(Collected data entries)
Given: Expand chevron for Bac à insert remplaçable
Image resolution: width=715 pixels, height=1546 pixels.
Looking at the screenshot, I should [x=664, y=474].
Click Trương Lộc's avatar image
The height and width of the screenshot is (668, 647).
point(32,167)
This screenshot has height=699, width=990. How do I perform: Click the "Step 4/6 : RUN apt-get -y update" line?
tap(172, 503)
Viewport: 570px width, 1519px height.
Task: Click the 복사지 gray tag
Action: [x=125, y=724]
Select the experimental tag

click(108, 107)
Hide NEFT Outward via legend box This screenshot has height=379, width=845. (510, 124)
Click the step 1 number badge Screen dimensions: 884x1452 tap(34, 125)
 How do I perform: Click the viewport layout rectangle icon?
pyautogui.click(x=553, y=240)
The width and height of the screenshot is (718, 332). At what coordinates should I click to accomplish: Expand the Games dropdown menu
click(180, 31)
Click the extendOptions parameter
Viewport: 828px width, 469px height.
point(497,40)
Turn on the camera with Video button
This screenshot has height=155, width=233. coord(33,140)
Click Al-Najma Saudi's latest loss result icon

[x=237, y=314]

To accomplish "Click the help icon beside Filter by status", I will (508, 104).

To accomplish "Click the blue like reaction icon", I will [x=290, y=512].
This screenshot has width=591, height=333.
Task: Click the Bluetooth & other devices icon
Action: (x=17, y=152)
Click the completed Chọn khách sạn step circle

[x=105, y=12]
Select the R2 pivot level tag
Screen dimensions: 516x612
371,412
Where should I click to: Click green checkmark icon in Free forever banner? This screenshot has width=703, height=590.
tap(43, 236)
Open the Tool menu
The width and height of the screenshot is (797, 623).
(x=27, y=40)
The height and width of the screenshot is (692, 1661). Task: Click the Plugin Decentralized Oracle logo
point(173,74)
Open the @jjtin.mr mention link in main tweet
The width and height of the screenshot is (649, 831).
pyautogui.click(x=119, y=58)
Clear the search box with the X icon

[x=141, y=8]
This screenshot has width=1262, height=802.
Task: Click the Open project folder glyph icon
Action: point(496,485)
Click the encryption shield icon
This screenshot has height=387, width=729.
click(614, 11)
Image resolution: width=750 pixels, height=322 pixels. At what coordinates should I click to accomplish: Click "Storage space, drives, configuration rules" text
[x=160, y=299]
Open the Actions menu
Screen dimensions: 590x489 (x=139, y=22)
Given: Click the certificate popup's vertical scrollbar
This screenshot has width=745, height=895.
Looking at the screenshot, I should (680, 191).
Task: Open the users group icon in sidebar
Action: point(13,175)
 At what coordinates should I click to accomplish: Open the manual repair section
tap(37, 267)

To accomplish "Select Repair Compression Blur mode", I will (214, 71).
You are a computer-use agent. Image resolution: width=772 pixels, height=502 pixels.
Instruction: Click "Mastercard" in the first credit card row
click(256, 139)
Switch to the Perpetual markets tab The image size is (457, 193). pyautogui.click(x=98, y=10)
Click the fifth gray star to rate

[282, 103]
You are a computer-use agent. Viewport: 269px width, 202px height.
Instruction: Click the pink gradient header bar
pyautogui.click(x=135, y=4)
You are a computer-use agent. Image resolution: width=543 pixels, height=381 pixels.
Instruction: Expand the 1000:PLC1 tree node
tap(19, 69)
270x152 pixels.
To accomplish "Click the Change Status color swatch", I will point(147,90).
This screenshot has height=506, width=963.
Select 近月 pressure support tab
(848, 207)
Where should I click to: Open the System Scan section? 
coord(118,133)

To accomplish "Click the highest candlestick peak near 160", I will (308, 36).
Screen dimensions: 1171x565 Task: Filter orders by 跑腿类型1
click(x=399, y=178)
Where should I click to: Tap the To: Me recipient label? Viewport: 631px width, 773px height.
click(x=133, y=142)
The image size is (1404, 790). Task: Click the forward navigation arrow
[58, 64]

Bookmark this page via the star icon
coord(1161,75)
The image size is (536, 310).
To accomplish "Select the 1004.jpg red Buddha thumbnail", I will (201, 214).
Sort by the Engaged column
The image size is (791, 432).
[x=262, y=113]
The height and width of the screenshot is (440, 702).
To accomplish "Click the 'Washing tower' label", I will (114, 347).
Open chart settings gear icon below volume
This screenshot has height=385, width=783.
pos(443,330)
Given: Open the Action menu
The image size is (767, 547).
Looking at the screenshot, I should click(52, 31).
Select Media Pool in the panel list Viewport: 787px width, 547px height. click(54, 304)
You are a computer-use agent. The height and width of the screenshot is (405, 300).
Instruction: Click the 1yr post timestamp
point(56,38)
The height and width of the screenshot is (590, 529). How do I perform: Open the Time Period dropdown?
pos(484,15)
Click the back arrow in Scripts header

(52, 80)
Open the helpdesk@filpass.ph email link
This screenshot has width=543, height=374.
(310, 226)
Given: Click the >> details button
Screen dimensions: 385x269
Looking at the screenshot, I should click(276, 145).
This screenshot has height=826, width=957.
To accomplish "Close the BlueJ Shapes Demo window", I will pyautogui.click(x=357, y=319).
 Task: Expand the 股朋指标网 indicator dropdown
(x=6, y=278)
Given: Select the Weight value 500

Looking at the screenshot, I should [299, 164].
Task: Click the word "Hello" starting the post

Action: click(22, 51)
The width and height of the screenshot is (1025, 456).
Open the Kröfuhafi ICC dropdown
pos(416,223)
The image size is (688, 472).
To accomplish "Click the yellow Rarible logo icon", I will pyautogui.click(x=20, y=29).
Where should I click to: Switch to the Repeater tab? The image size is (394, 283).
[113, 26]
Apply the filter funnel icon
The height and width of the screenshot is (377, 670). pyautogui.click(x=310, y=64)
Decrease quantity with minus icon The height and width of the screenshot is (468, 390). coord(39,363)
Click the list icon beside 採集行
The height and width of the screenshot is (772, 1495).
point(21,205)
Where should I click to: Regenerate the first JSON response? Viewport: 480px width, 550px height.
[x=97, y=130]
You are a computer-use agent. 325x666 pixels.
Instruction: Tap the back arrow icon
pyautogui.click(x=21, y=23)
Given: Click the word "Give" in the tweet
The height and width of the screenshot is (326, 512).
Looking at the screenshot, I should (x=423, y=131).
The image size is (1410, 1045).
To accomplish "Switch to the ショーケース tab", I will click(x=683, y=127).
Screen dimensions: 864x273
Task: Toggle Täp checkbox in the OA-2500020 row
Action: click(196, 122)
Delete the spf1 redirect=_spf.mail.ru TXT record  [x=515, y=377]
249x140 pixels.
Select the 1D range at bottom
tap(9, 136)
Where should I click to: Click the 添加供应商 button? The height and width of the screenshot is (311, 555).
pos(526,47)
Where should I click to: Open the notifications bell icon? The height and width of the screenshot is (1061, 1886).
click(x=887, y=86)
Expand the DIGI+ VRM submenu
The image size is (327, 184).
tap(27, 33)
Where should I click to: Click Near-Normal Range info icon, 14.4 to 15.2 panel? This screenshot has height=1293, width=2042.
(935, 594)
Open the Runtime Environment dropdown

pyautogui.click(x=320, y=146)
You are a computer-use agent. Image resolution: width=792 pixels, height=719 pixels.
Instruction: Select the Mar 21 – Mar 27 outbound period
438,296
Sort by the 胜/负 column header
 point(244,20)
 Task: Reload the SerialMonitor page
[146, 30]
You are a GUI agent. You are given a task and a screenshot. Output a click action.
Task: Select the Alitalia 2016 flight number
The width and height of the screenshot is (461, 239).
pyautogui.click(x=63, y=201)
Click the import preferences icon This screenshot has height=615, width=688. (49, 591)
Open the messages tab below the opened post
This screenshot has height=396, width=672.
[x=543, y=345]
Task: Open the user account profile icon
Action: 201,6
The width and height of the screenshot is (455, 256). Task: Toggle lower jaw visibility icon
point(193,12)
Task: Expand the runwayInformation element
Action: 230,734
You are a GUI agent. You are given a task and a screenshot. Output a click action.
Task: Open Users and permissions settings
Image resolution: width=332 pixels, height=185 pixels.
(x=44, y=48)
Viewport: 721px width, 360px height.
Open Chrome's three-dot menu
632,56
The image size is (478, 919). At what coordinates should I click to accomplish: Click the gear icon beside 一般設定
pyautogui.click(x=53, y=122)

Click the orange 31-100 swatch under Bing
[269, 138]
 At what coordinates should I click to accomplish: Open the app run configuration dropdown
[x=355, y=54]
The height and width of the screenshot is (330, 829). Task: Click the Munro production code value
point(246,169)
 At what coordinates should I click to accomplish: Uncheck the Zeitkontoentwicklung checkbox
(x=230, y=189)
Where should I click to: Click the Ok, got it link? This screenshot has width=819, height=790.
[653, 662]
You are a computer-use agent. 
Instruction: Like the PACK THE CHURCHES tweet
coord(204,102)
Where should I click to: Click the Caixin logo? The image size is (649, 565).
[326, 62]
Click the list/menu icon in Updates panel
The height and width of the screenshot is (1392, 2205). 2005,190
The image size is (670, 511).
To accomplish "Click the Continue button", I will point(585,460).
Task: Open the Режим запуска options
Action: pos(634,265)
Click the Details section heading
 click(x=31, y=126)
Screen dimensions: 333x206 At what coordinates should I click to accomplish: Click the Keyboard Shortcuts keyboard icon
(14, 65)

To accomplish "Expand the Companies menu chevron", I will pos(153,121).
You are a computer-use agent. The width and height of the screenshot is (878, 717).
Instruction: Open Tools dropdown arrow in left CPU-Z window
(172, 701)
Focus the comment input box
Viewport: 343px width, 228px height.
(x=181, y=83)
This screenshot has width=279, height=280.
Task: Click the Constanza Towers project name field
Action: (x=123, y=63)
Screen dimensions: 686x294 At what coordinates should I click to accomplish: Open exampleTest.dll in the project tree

*Task item*.
Lines with "chevron" in the records above: copy every one of them.

*Task result*.
Given: Expand chevron for Bac à insert remplaçable
To accomplish "Expand the Companies menu chevron", I will pos(153,121).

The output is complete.